**EXERCISE DIRECTIONS**
Reproduce the rows below word for word, from the line containing "Screen dimensions: 660x363" up to and including the line containing "pyautogui.click(x=576, y=159)". Leave the pictures out of your copy.

**DATA EXTRACT**
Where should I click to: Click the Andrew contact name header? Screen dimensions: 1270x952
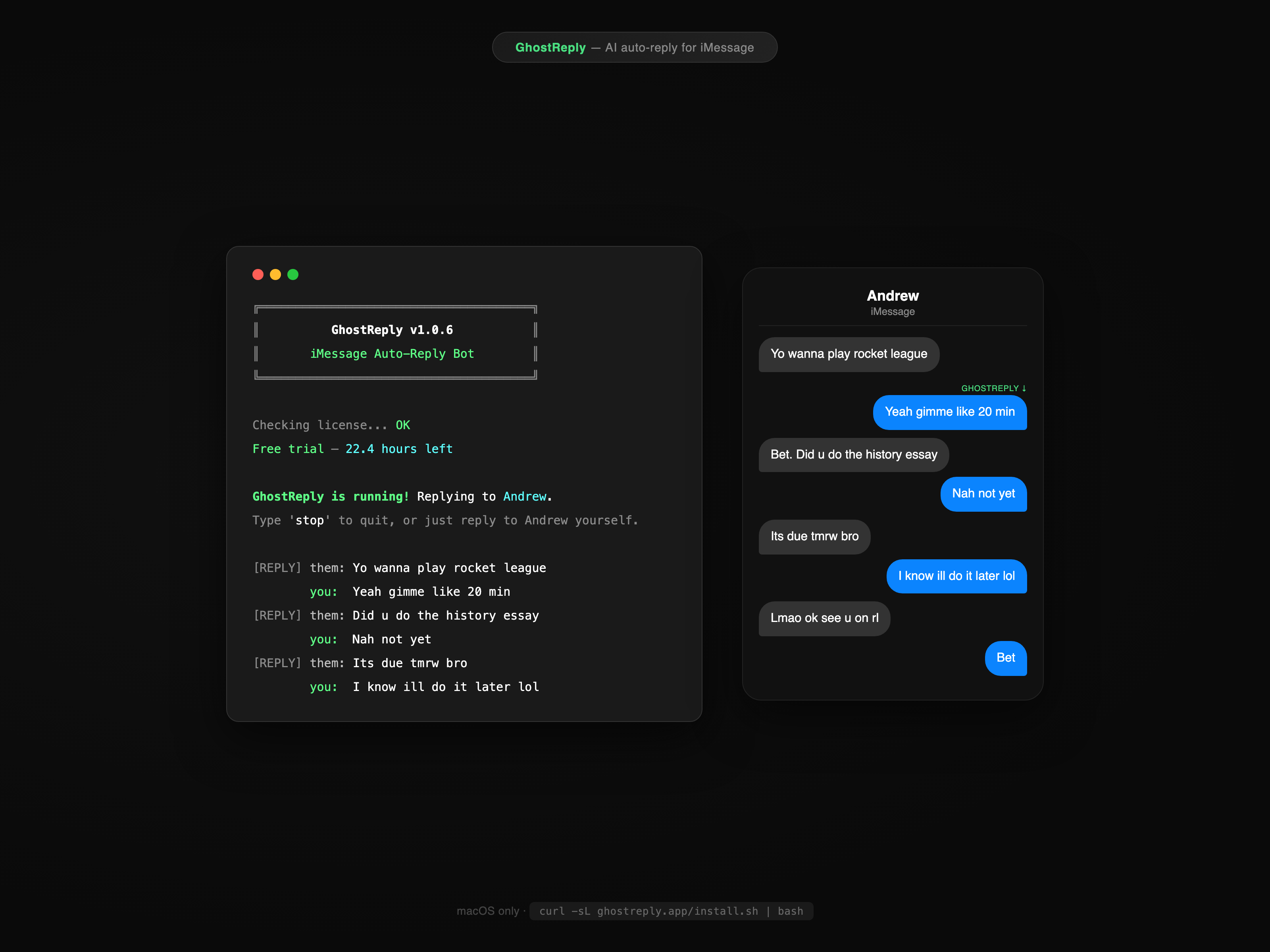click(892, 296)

--

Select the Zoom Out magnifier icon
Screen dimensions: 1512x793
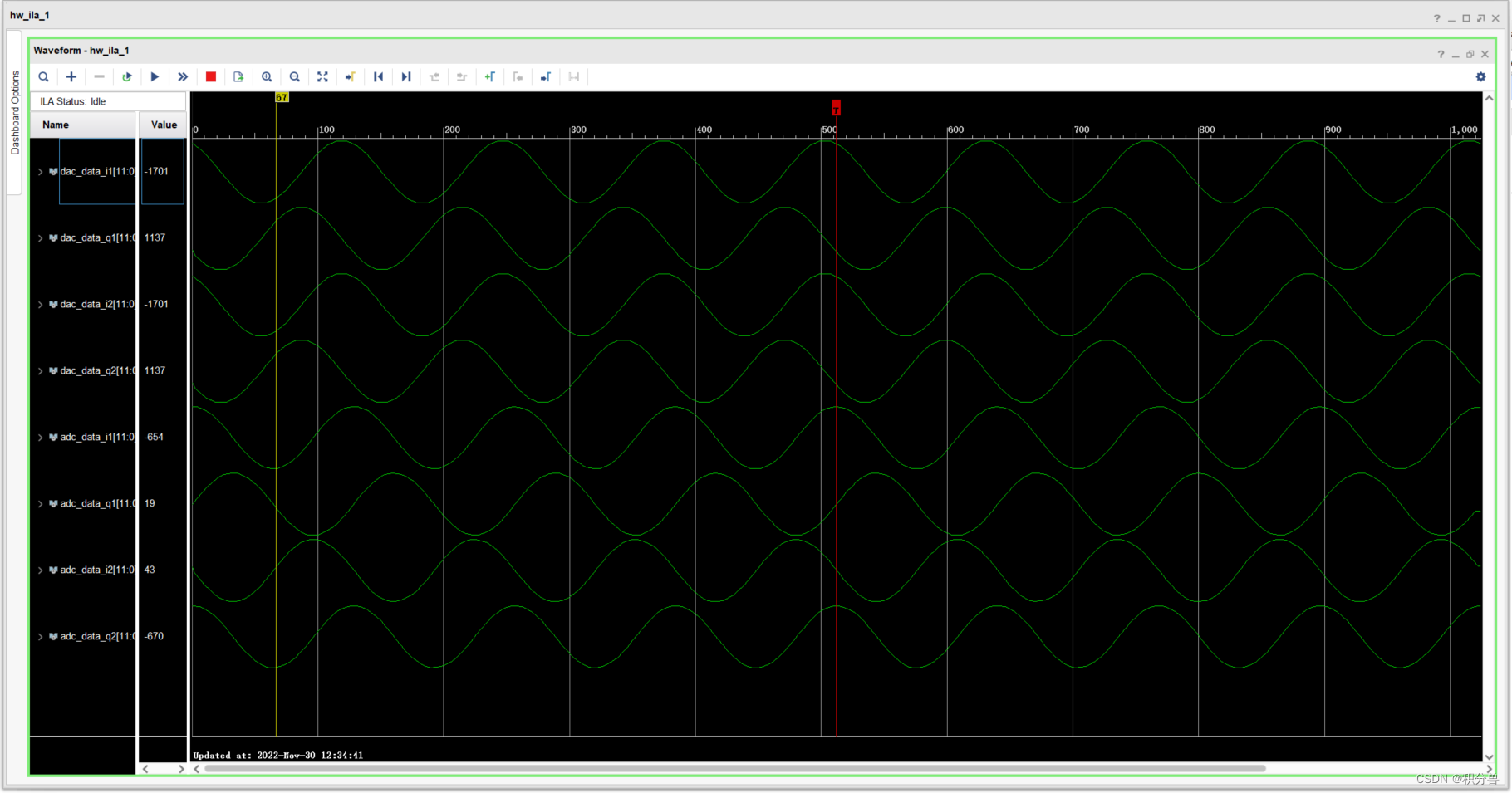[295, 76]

==

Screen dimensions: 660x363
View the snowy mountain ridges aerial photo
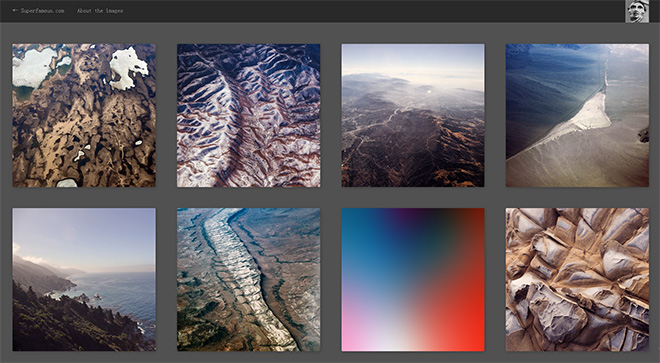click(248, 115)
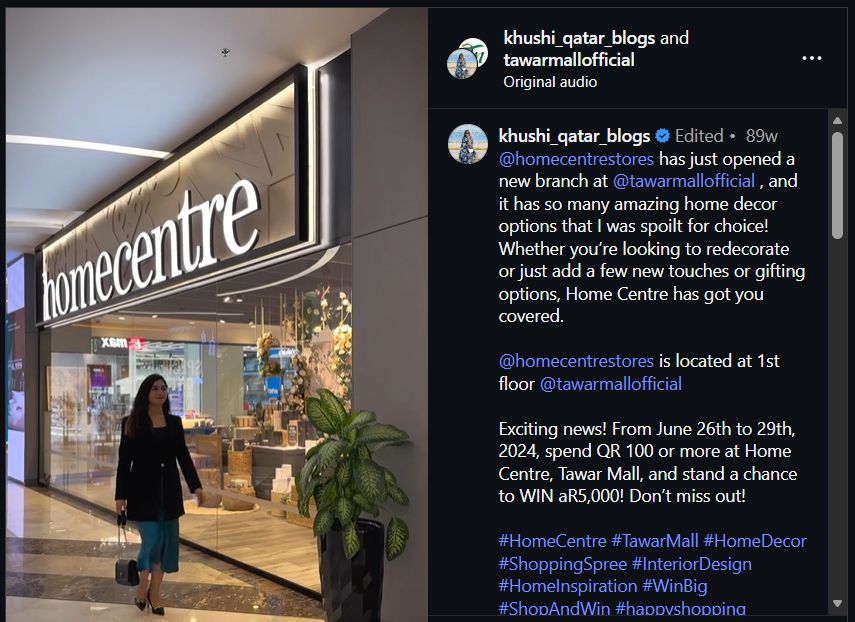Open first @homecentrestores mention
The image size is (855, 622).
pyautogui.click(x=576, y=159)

**ANSWER IN FULL**
Screen dimensions: 660x363
View the snowy mountain ridges aerial photo
click(248, 115)
Open first @homecentrestores mention
The image size is (855, 622).
pyautogui.click(x=576, y=159)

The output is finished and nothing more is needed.